This might be a corner case to start with but nevertheless would be good to identify mismatches of file extension or mime type with that of a true file type.
If you go http://www.httparchive.org/viewsite.php?pageid=9285021 and look at image requests by format you would conclude that most of this site would be png. Since WPT powers that data lets look at their real waterfall and inspecting response mime types which tell us again that its image/png
However if you download one of those files (say /department-bucket-folder/department_buckets/6-1-69-1-480x480-1370359903.png ) and use “file” command to really look the content of the file you shall see it is a JPEG
You might just even look at strings on the file and still guess it is JPG
The same is true of other images. Most likely it might be caused by https://drupal.org/node/568772 or some variant wherein the content owners just use a convenient extension that bears no relation to the content type.

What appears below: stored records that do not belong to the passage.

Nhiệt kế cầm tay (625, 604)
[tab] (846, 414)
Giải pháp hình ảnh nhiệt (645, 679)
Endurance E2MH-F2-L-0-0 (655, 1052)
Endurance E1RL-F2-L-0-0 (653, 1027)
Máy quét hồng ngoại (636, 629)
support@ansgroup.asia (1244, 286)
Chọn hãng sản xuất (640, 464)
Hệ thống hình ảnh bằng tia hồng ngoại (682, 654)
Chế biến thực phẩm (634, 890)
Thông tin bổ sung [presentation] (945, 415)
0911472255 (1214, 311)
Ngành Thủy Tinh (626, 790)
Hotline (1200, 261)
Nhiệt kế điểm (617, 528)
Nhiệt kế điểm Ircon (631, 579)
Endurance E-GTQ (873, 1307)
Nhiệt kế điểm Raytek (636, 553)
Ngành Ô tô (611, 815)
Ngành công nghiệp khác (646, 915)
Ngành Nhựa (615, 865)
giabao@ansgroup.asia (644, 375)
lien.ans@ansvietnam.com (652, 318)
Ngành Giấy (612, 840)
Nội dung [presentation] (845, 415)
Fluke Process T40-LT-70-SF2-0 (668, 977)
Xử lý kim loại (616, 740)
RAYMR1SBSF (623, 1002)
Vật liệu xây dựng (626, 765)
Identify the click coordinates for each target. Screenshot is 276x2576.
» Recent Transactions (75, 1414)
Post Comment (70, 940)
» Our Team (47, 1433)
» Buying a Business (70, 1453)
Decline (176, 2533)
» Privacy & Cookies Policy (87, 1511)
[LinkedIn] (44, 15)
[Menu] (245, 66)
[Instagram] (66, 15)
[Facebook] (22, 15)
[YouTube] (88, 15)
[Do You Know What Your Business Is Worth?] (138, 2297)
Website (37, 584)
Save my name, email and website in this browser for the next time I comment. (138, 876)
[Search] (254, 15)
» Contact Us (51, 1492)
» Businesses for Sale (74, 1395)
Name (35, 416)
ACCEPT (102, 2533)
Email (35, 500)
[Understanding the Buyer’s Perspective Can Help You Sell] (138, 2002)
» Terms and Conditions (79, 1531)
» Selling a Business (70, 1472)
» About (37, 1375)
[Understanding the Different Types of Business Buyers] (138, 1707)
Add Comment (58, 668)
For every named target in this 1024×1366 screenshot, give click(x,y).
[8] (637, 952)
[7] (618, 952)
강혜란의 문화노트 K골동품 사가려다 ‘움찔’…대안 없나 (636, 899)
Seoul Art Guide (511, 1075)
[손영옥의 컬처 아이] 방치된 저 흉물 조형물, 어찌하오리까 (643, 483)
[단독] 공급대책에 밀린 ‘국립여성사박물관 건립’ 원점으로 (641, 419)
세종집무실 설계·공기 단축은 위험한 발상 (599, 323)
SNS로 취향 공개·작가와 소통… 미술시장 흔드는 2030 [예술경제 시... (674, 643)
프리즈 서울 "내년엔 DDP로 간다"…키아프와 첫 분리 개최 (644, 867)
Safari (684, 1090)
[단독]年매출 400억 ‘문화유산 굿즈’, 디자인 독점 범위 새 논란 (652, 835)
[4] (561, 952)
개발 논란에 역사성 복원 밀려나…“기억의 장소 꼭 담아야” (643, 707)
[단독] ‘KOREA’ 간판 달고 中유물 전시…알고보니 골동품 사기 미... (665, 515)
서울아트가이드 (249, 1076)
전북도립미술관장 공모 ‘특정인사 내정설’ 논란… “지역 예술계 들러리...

My final ask here is that how can we catch these kinds of mismatches in WPT so that when we can flag such content types independent of the mime/file extensions? Would it be helpful or too much to do?
For images it is reasonably easy to detect the correct image format by looking at the first 2 bytes of the response (Gif, Png and jpeg all have unique signatures). It wouldn’t be too hard to add another field that tracks the actual image type (though it’s more of a feature request than a bug ).
Images are probably the only file type where auto-detection is feasible though.